Data excerpts
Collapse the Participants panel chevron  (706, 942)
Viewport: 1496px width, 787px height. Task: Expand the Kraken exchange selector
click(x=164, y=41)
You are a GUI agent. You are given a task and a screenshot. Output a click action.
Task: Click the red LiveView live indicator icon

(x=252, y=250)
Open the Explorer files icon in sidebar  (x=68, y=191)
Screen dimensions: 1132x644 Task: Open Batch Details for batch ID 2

• WORK REQUIRED:
Please reproduce every record shown above, exactly as written.

• WRITTEN SOLUTION:
Collapse the Participants panel chevron  (706, 942)
Viewport: 1496px width, 787px height. Task: Expand the Kraken exchange selector
click(x=164, y=41)
You are a GUI agent. You are given a task and a screenshot. Output a click action.
Task: Click the red LiveView live indicator icon

(x=252, y=250)
Open the Explorer files icon in sidebar  (x=68, y=191)
Screen dimensions: 1132x644 Task: Open Batch Details for batch ID 2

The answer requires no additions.